Sunday, July 05, 2009

New Orleans Day 3

It’s right at eight o’clock in the morning and I am walking towards the ever coveted Starbucks. As I cross the street three guys, coming the other direction, are having an ongoing conversation. I catch the end of a sentence as one guy says to the other two, "...well I would say so since she slept with me after just ten minutes.”

I more than gladly pay for my Starbucks and some bread-based item from their storehouse of food. I eat and sip. On the way back I notice a building whose ornamentation consist of plaques, each with the face of a lion holding a large metal ring in its mouth. I have seen similar such items in Paris on the Seine river whose boats tie up to the rings. Only these on the building are on the second floor. A man with hair to his shoulders passes me; his hair both black and gray. Black on the lower half and solid gray the rest of the way up.

Joshua is up and alive. We head to Mother’s for a bite to eat. Mother’s is a New Orleans stable. It’s the first restaurant to open and provide food for the people who came to help after hurricane Katrina threw her temper-tantrum. The Po’Boy sandwich is reputed to have started here in the late 1920’s when the owners would collect the leftovers from the slicing of roast beef. Prepared them in a broth and ladled on bread and served them out the back door to the poor who had little to eat. We readily eat the locals’ cuisine. It feels good going down.

I tell Joshua its time to head to the French Quarter. He asks why and I explain to him “to bid the city good bye and to say thanks.” He finishes my sentence with “..for not killing us.”

I still marvel as the difference in architecture. The changes are dramatic, from the old to the new. A building here and there, originally built sharing the walls with their neighbors, now are isolated with scars showing where the former building was attached.

In the French Quarter there is a Street Player setting up in the middle of the street, tip cup out.
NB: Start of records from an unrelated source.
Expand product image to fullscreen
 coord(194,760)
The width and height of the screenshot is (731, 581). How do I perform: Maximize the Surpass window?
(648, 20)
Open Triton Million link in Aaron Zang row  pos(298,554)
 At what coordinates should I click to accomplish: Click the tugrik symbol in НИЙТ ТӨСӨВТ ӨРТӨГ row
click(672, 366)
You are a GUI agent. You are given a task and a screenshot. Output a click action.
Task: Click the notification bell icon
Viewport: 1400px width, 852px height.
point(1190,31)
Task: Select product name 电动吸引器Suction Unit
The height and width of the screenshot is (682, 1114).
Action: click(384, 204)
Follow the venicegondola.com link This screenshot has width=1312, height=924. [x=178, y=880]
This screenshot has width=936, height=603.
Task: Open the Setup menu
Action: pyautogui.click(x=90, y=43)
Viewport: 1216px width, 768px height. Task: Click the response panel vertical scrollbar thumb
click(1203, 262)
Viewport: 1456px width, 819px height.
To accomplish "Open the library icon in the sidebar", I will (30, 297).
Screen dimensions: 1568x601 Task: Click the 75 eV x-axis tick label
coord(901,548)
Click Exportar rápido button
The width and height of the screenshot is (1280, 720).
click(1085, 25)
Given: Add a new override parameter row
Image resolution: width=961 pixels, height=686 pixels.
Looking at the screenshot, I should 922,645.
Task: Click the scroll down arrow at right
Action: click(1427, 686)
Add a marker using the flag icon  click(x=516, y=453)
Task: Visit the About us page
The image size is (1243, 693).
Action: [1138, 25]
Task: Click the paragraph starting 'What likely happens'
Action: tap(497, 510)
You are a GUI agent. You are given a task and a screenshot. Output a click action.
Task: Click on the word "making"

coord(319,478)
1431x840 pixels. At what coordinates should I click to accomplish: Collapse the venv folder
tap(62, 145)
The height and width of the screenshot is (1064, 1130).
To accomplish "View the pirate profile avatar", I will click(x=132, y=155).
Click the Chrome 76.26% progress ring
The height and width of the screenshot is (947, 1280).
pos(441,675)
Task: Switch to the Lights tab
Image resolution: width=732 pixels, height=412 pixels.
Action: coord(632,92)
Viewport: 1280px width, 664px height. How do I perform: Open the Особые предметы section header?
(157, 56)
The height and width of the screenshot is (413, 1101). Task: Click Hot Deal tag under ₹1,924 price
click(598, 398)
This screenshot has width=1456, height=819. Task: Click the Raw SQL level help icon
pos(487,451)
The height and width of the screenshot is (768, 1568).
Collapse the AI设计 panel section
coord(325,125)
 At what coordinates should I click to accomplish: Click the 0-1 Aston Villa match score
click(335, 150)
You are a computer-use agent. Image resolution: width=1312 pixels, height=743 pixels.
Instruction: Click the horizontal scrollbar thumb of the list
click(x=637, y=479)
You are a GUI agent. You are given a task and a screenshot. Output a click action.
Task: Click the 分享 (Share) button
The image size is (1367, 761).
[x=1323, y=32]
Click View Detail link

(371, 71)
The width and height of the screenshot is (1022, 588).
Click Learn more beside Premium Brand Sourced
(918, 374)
Stores are opening here and there. We walk up one street and down the other, seeing the Quarter in its preparation stage; getting ready for what comes out in the night.

Time to head back to the hotel, and to the airport and home. This section of the city has given us a ride for the brief time we were here. I thank it and its people for the entertainment, the frivolity, the laughter, and the lessons.

G. Steven Nolte,
New Orleans, May, 2009


PS: Joshua, there were a few things I left out simply because I could not understand or remember why I wrote the note. Such as the entries: “Because I'm a bitch,” and at the Opera House “Cute Brunette - hi! Can I ask you a question,” and “Buy me beer.”
There also were the miscellaneous events I choose to leave out such walking past the Corn Cobb Fence hotel and the girls flashing from the balcony of the topless bars.